Required action - Where a line below holds the string "from", that line goes into the answer.

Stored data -
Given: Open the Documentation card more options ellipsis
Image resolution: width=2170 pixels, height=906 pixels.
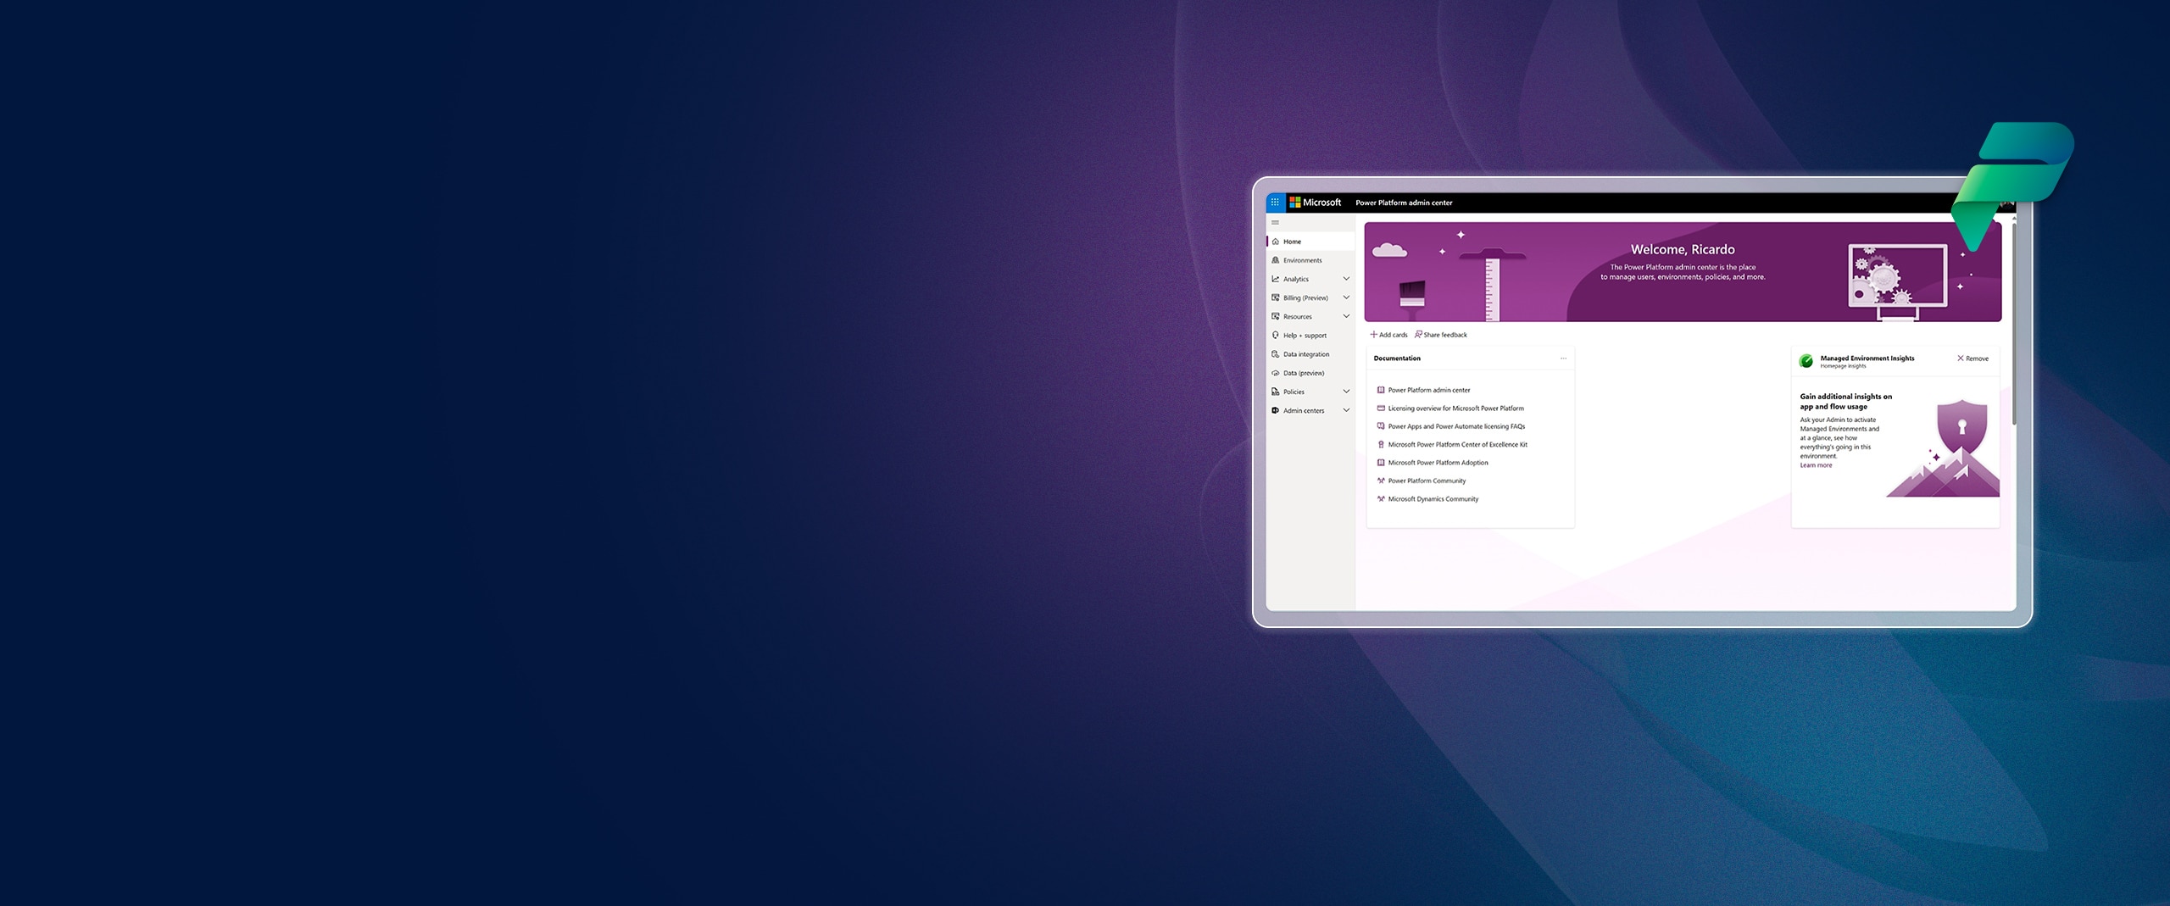Looking at the screenshot, I should pyautogui.click(x=1563, y=359).
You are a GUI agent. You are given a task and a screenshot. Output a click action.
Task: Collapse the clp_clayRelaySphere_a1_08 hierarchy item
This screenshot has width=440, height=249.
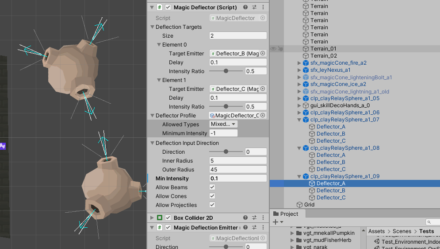coord(299,148)
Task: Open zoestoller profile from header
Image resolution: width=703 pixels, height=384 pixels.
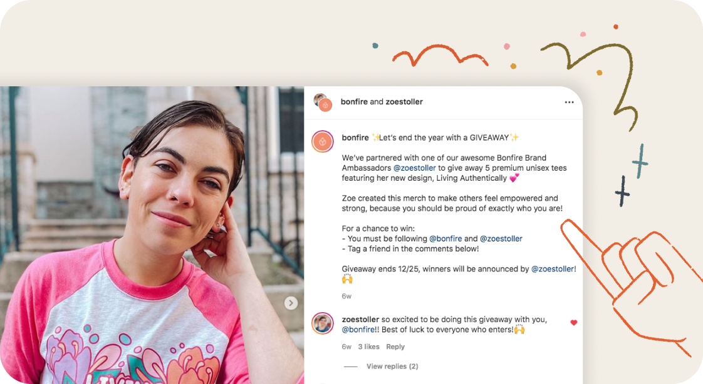Action: pyautogui.click(x=404, y=101)
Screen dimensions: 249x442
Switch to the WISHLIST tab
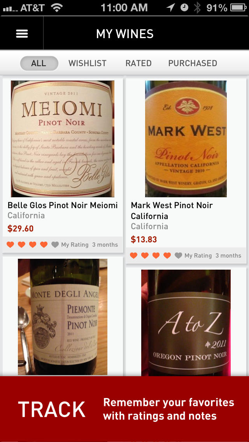coord(88,63)
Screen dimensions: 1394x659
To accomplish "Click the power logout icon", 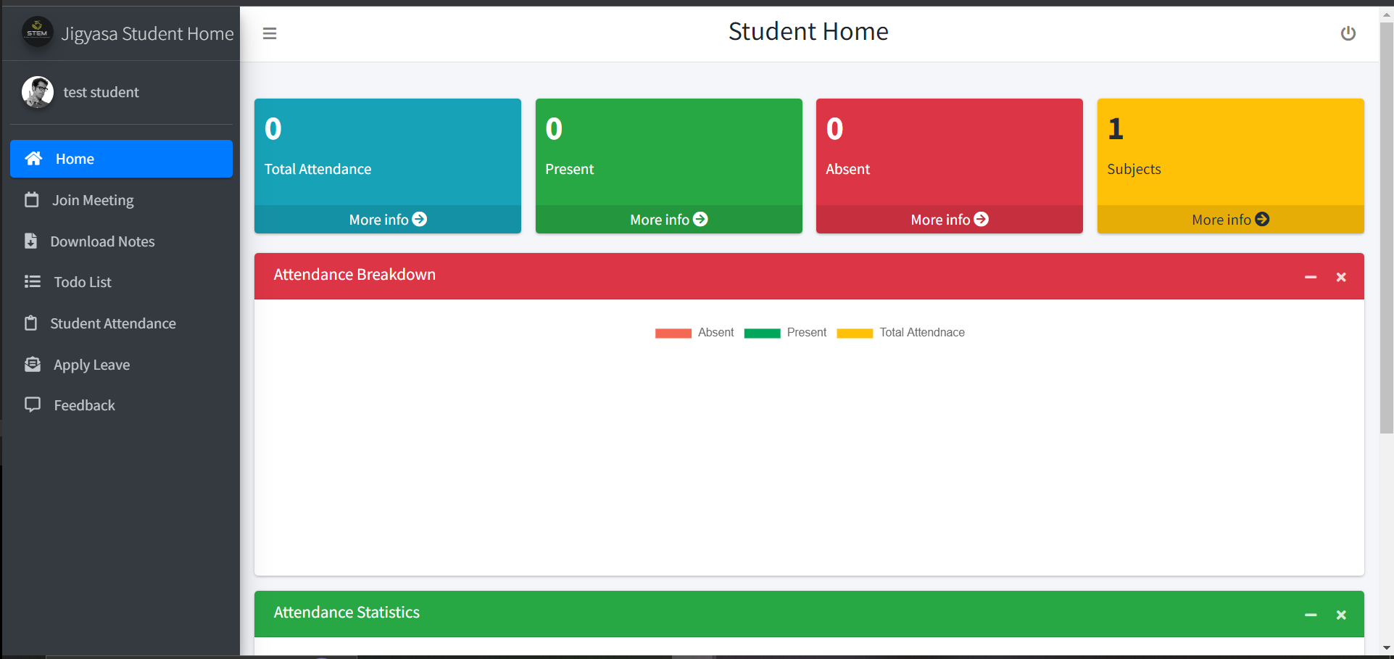I will click(1348, 33).
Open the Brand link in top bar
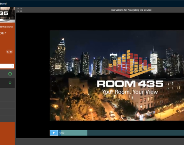 (x=3, y=3)
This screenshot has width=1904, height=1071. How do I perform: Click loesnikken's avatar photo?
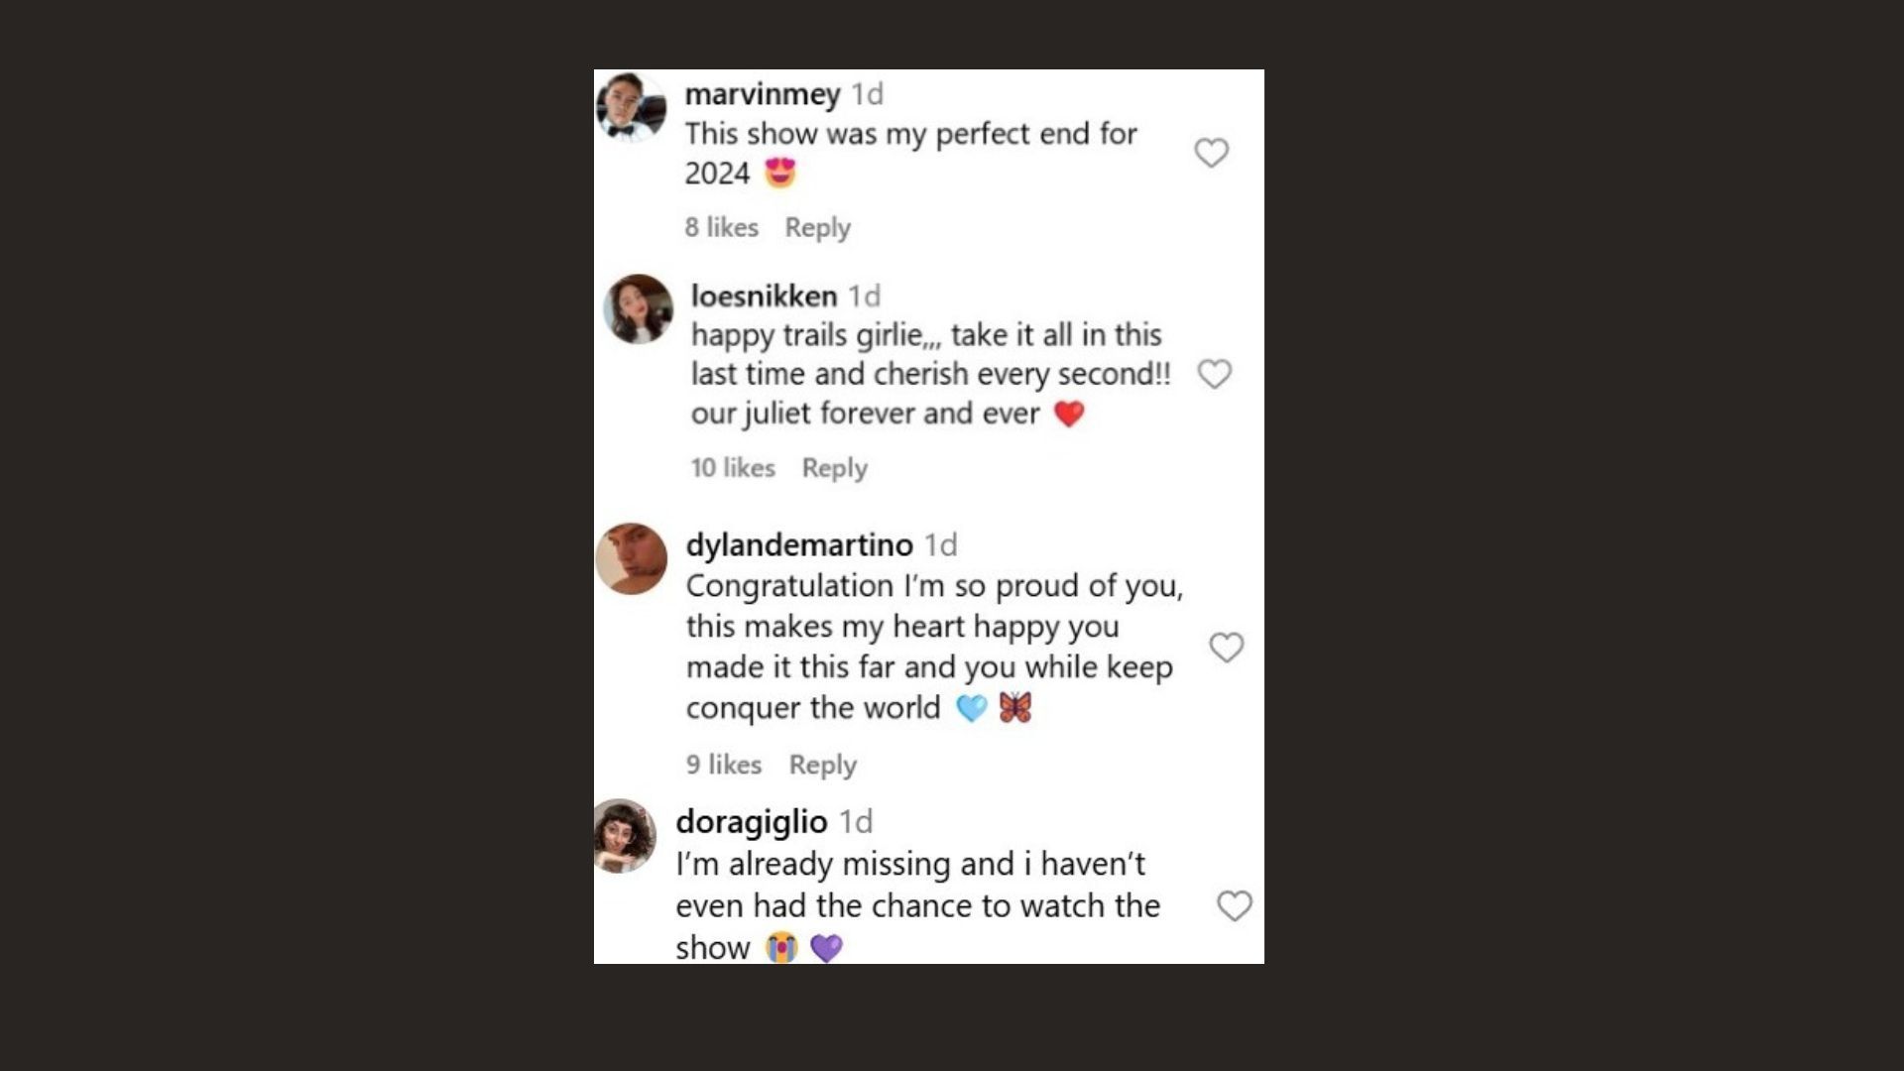[x=639, y=309]
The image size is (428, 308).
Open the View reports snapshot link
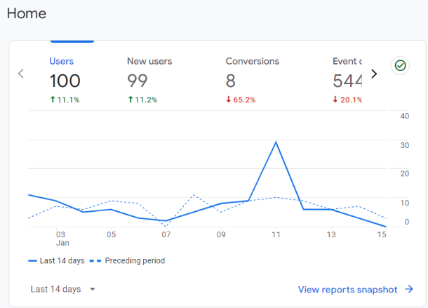tap(347, 289)
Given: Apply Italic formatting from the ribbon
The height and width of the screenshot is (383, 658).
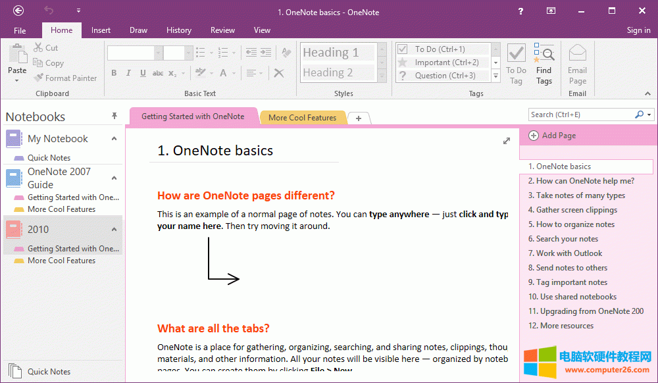Looking at the screenshot, I should pos(128,73).
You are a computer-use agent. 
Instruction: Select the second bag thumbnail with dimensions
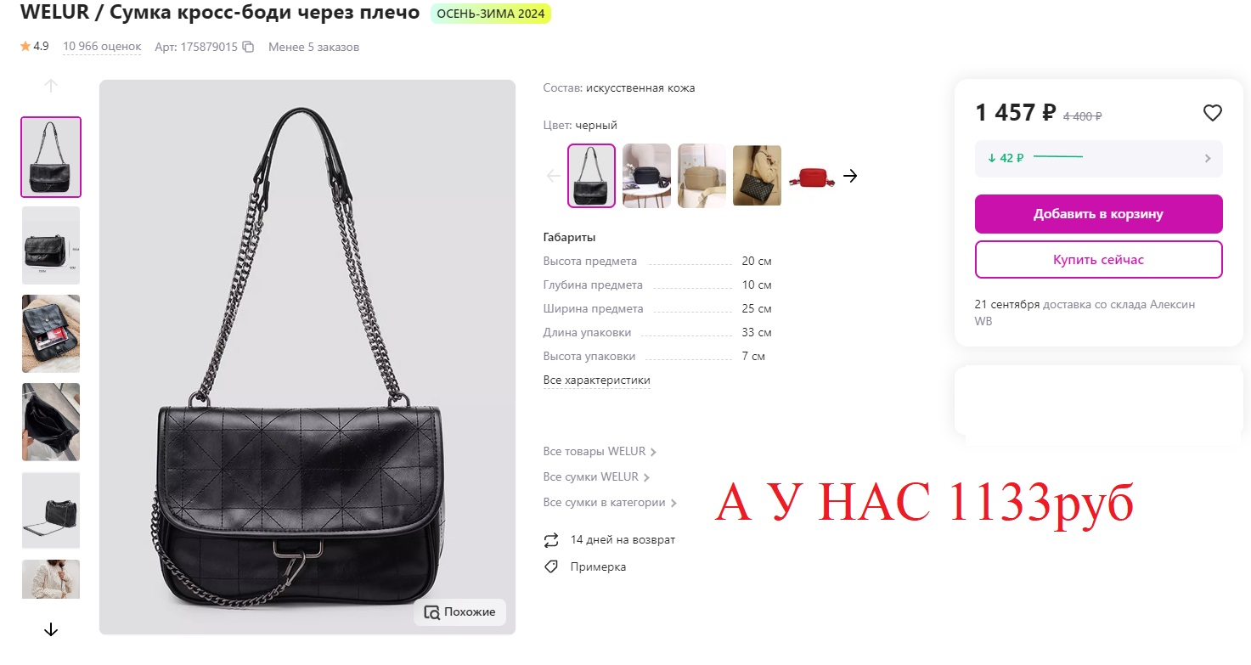(51, 245)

Output below -
Task: Open zoestoller profile from header
Given: Apply Italic formatting from the ribbon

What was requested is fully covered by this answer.